Tuesday, February 24th: 3 miles in 29 minutes. I went the opposite direction on my 3 mile loop this time to do a different direction on the hills. I think both ways are hard. In our subdivision, if you start from home, no matter where you run, you finish going up a hill.
Wednesday, February 25th: 6.25 miles at the track. I ran with the neighborhood weekly running group at the high school track. I really appreciate the Dansie's for organizing this. It's fun to get together with everyone. I felt decent after six miles and decided I would do one more lap to beat my distance record.
I did not feel decent Thursday. All the muscles in my legs ached. My knees hurt. My back was tight. It felt like my movement resembled a robot. But not a cool robot. More like a lame, rusted robot that accidentally got left in the back yard for the winter. I realized I had made some errors with Wednesday's run:
- I didn't stretch hardly at all before/during the run.

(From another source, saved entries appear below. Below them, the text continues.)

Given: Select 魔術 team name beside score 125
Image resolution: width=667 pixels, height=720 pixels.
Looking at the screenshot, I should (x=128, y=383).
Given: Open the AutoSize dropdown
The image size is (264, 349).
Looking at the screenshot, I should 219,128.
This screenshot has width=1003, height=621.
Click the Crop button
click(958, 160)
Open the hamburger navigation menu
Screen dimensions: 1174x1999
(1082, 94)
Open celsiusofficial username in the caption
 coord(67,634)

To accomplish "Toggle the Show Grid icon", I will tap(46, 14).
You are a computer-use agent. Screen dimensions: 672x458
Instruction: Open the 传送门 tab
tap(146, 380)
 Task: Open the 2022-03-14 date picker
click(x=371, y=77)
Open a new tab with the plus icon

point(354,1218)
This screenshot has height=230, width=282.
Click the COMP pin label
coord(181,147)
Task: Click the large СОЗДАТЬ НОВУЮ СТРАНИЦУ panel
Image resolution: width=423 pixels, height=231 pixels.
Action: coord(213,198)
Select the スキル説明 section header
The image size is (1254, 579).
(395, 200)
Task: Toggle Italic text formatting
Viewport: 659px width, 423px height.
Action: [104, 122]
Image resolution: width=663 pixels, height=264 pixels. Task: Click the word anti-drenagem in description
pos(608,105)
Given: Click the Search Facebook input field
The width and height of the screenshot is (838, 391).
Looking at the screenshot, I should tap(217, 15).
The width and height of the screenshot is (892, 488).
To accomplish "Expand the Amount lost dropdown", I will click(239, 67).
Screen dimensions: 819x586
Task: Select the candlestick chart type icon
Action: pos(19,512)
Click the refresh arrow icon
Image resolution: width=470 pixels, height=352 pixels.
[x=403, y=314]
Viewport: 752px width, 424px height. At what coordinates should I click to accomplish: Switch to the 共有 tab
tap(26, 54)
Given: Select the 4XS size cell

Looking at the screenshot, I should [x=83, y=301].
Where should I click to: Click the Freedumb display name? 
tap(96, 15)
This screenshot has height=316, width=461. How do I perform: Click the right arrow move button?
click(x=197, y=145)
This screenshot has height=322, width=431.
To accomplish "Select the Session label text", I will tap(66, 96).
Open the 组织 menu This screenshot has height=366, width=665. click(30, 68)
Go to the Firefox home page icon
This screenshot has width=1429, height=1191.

- I didn't stretch at all after the run.
- I didn't drink hardly at all before/during/after the run and I think I let myself get dehydrated.
- I didn't eat anything after the run or for the rest of the evening.
I paid (wait....am paying) for my mistakes and will try to take better care of myself.
Thursday, February 26th: Rest. Thank goodness.
Friday, February 27th: 30 minutes on exercise bike.
Saturday, February 28th: 4 miles in 42 minutes. Mel wanted to come with me on the Saturday run so we went to the high school again where the kids could play while we ran. We did most of the distance together then I did the last 3 laps a little faster. Mel only recently started running and was proud that she was able to jog the whole time without stopping. I am seriously impressed with the dedication she has put into staying in shape. We've both noticed feeling really good by being more active.